Nager A Contre-Courant – Une enfance en Turquie

Vivre, comme nager dans les eaux troubles de l’enfance, de l’adolescence… Vivre et grandir en-dehors des règles et des attentes des « autres »… Un livre déconcertant et intelligemment militant… (Une chronique passée sur l’antenne de la rtbf)

copyright éditions du faubourg

« Nager à contre-courant » nous parle donc, en quinze chapitres, d’une enfance en Turquie.

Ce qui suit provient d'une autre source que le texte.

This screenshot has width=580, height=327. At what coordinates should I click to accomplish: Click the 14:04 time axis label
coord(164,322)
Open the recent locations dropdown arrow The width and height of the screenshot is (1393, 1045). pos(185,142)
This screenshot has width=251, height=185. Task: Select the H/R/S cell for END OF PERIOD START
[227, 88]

Autobiographie dessinée de l’autrice, Özge Samanci, cet album nous entraîne entre laïcité et fondamentalisme dans les pas de la jeune fille qu’elle a été… C’est un trajet de vie, d’existence même, qu’il s’agit, raconté de manière classique, chronologiquement, mais dessinée de façon bien plus éclatée…

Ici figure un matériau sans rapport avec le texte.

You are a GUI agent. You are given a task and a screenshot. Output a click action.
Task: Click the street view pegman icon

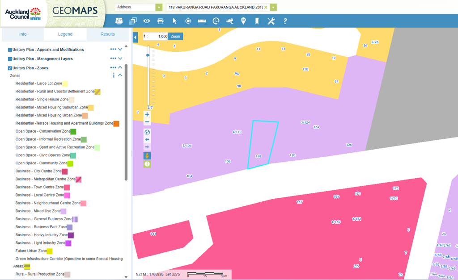tap(147, 156)
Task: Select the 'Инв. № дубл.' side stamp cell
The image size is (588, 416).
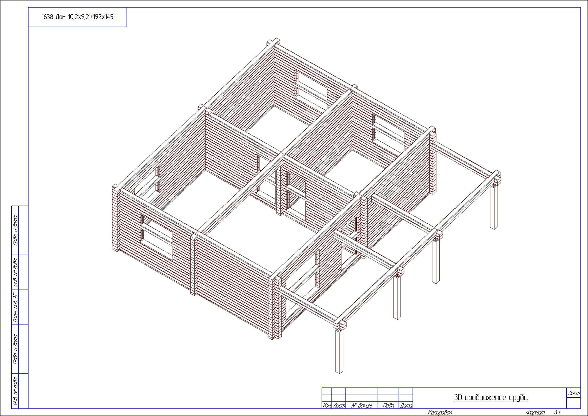Action: [15, 272]
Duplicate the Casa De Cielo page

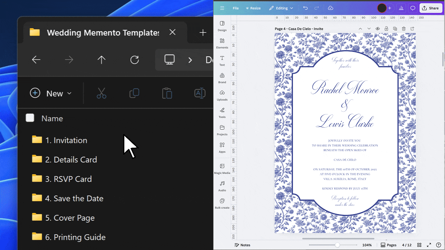(395, 29)
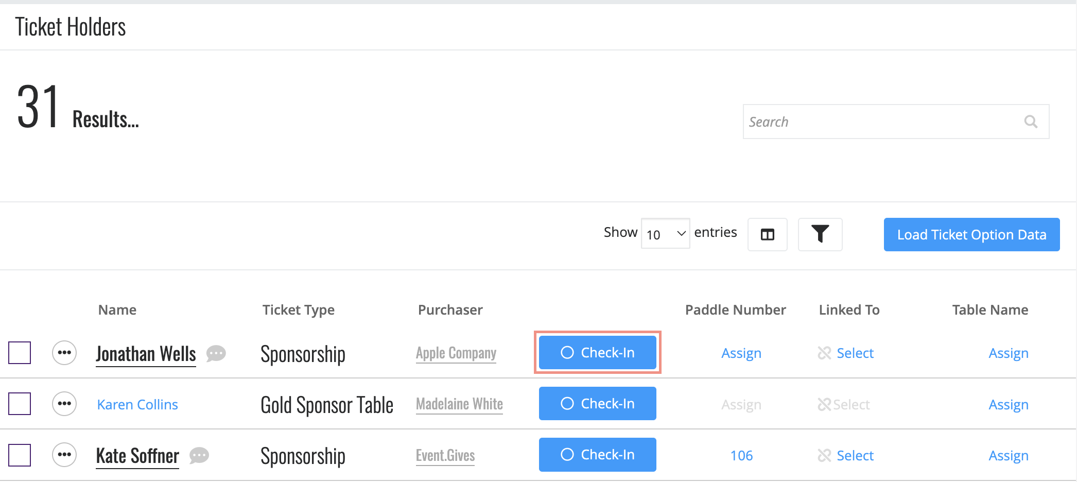Check the checkbox for Karen Collins row

19,404
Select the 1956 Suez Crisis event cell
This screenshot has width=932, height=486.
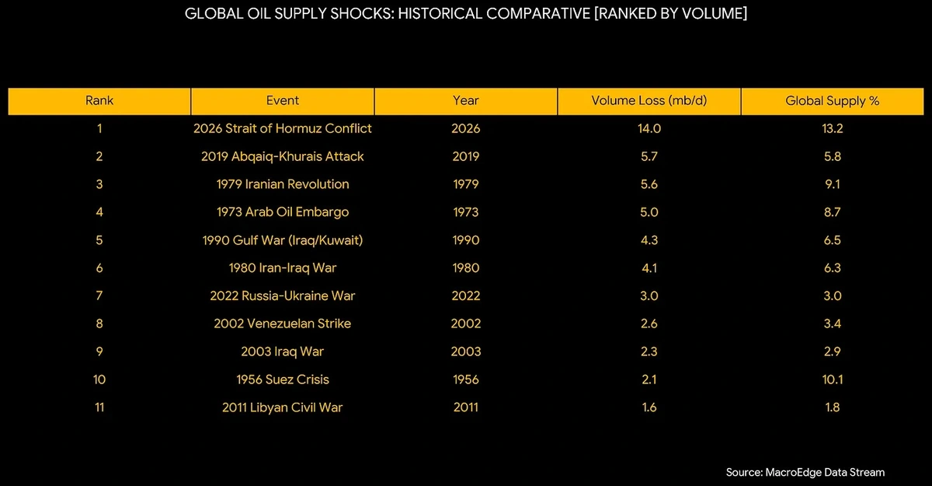[x=282, y=379]
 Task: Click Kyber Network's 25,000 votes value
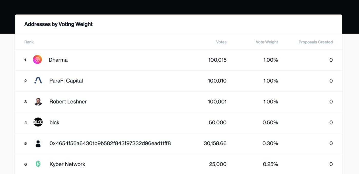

copyright éditions du faubourg

Avec des parents soucieux de la voir faire des grandes études pour ne jamais avoir à dépendre de quelque pouvoir que ce soit, avec, découlant de cela, un père autoritaire avec lequel le dialogue n’est pas possible, avec un monde politiquement oscillant sans cesse entre laïcité et religion, Özge vieillit de page en page, et se découvre d’autres prétentions, d’autres désirs que ceux que la famille ou la société veulent lui imposer.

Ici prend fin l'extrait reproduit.